BackToBasics: Common Table Expressions (CTEs)

At the end of last year, I accepted a challenge for 2016: to publish one post per month that makes fewer assumptions about the reader's knowledge. In the first post, which came up rather quickly I might add, I'm going to talk about a concept in SQL Server introduced in SQL Server 2005: the Common Table Expression (CTE).

What is it?

A CTE is probably best described as a temporary inline view - in spite of its official name, it is not a table, and it is not stored (like a #temp table or @table variable). It operates more like a derived table or subquery, and can only be used for the duration of a single SELECT, UPDATE, INSERT, or DELETE statement (though it can be referenced multiple times within that statement). It can also be used to drive a MERGE statement, but I'm not a big fan of those.

Paul White (@SQL_Kiwi) once said that a better name might have been Common View Expression (CVE); I think Temporary View or Inline View would have been more on point as well.

People don't generally know to call it a CTE because the label of CTE isn't in the syntax - it simply appears like this, using the keyword WITH:

;WITH some_alias_name AS (SELECT ...

This is not the only use for WITH in Transact-SQL - you may also have seen it used for table hints (e.g. WITH (NOLOCK)), database setting options (e.g. WITH ROLLBACK IMMEDIATE), index options (e.g. WITH (DROP_EXISTING = ON)), backup options (e.g.

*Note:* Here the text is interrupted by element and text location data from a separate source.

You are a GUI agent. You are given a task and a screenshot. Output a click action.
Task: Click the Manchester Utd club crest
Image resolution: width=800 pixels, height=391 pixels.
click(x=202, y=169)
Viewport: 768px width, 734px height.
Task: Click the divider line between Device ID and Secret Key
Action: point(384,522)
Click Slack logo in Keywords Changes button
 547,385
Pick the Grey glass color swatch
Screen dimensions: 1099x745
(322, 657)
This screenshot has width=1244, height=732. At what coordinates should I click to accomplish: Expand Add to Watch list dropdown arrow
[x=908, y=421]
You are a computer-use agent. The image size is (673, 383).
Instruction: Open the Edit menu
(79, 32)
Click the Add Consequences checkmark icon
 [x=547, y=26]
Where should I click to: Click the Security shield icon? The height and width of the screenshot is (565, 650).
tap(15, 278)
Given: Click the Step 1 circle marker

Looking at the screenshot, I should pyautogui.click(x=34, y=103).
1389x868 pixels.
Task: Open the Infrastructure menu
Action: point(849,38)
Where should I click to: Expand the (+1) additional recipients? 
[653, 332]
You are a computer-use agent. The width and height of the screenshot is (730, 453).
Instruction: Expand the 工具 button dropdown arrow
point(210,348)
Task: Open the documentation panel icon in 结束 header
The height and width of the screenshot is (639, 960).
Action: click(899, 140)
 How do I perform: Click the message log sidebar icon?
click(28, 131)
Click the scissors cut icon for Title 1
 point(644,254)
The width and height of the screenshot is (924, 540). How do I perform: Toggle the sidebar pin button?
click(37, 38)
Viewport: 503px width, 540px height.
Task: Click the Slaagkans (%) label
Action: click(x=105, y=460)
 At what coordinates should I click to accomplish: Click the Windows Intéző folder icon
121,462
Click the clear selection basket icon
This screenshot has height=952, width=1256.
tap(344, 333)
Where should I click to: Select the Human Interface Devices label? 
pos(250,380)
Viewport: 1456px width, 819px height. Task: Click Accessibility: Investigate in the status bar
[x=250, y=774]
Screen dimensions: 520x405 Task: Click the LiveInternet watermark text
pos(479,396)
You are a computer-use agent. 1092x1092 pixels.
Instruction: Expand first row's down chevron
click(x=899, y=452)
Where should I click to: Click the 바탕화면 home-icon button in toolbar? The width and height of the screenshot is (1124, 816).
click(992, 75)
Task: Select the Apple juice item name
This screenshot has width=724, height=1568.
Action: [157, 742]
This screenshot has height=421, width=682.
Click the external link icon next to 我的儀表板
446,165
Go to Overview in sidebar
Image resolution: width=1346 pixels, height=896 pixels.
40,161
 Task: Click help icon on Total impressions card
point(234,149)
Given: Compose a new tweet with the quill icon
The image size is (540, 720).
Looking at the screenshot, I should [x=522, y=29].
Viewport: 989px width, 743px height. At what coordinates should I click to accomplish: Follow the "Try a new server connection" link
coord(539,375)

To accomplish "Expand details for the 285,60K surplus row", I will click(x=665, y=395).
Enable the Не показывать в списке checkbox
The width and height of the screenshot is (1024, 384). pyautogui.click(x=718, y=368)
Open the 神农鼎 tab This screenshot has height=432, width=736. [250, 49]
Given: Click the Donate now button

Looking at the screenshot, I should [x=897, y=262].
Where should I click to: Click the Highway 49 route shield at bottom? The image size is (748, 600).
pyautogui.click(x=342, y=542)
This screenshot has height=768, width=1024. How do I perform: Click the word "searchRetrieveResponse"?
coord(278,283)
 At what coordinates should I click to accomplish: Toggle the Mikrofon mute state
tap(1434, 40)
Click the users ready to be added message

WITH RECOVERY) and others.

Why is it used?

A CTE can serve many purposes, some of which could be swapped with derived table or subquery variants.

Eliminate redundant expressions

Sometimes you have a complex expression that you reference multiple times, such as:

SELECT 
  h = MAX(DATEADD(DAY, 30, column_name)),
  l = MIN(DATEADD(DAY, 30, column_name)),
  a = AVG(DATEADD(DAY, 30, column_name))
FROM dbo.some_table;

A CTE can simplify this by only having to run the DATEADD expression once:

;WITH cte AS
(
  SELECT d = DATEADD(DAY, 30, column_name)
  FROM dbo.some_table
)
SELECT 
  h = MAX(d),
  l = MIN(d),
  a = AVG(d)
FROM cte;

Of course, as I suggested, this could also be written using a nested subquery:

SELECT 
  h = MAX(d),
  l = MIN(d),
  a = AVG(d)
FROM
(
  SELECT d = DATEADD(DAY, 30, column_name)
  FROM dbo.some_table
) AS nsq;

Which of these forms you use is subjective (and will perform the same), but I have found myself leaning toward CTEs because, unlike nested subqueries, they can be referenced multiple times without being repeated. For example:

;WITH cte AS
(
  SELECT d = DATEADD(DAY, 30, column_name)
  FROM dbo.some_table
)
SELECT MAX(d) FROM cte
UNION ALL
SELECT MIN(d) FROM cte;

This doesn't mean that dbo.some_table is only touched once, though. More on that in a moment.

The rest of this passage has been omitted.